Lately, however, with the world feeling like a trashfire that’s not terribly far from any one of several possible apocalypses, I’ve sorta cooled off on reading apocalyptic fiction. I still like the concept, but it makes me sad and scared enough that I just can’t quite do it these days.

Or so I thought.

Enter Terminal Alliance. The only reason I was willing to try a book with “Apocalypse” in the subtitle was because it was written by Jim C. Hines. His Magic Ex Libris series was one of the most entertaining things I’ve read in the last decade so I figured if anyone could make an apocalypse feel humourous and acceptable to me, it would be him.

Folks, I was correct.

I don’t want to scare you away if you’re not a fan of humourous sci-fi, because that’s usually a sub-genre I avoid. Douglas Adams and Terry Pratchett were geniuses at what they did, it just wasn’t for me. Hines’ style walks the line between funny and heartfelt and exciting and quippy so deftly it’s like he wrote this book just for me. If you do happen to be a fan of comedic sci-fi, this will probably work for you. It’s certainly well worth trying.
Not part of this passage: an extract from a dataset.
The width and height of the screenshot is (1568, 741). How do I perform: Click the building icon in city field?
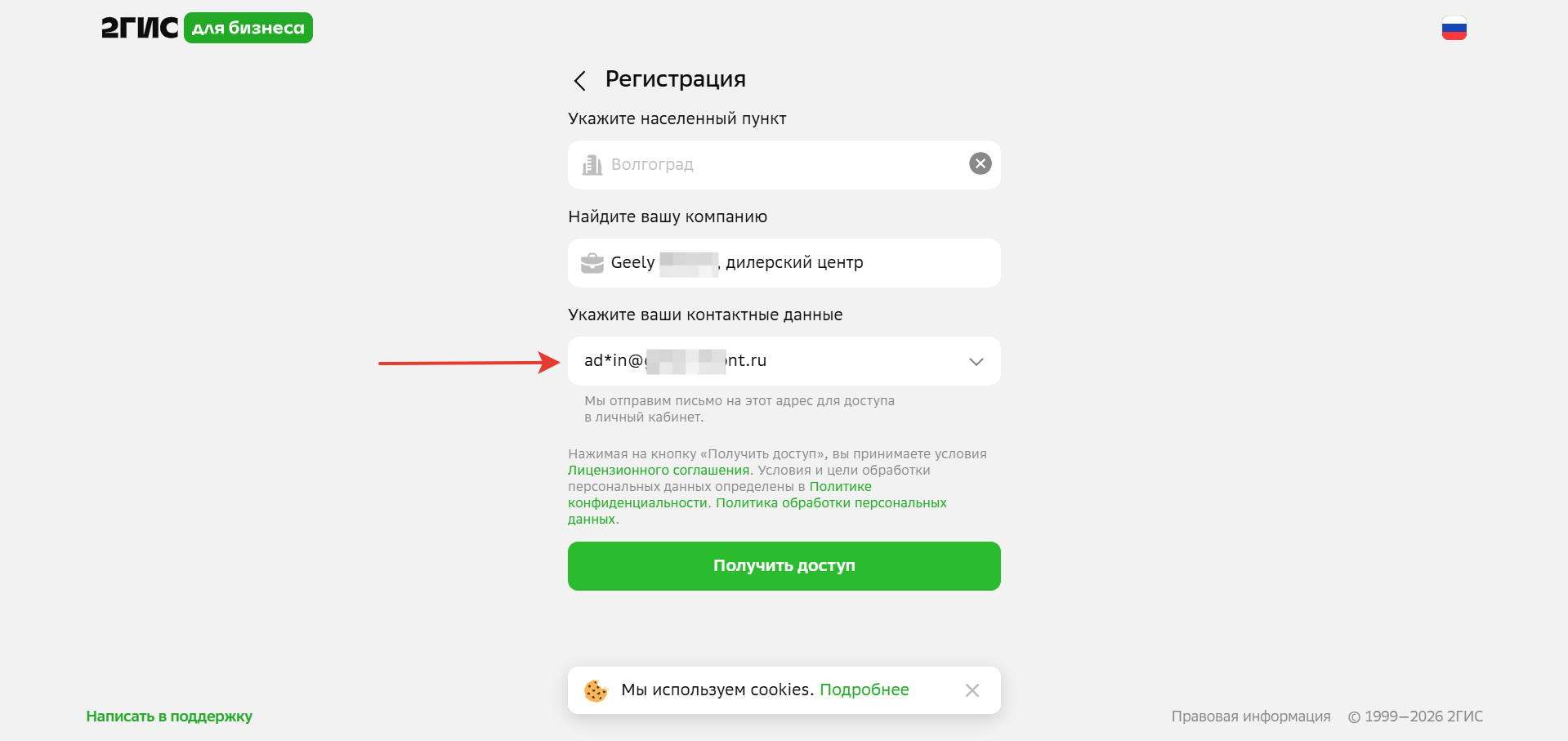click(592, 165)
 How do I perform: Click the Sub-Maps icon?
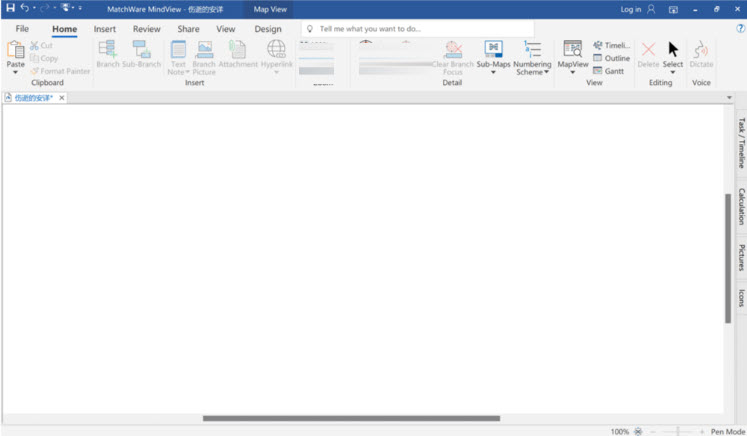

So back to the first line of the book: “Marion Adamopoulos.” This is not just the first line of the book, but our point-of-view character. She’s the commander of the Shipboard Hygiene and Sanitation team on the EMCS Pufferfish, a spaceship that carries Earth Mercenary Corps soldiers to and fro as they help keep peace in the Krakau Alliance.

The Krakau are the race that figured out how to “cure” humanity. Oh yes, there was an apocalypse. It resulted in all humans turning “feral”—becoming mindless creatures that roam Earth trying to kill and eat most anything they come across. Civilization and human thought were a thing of the past until the Krakau started “waking” humans up with their cure.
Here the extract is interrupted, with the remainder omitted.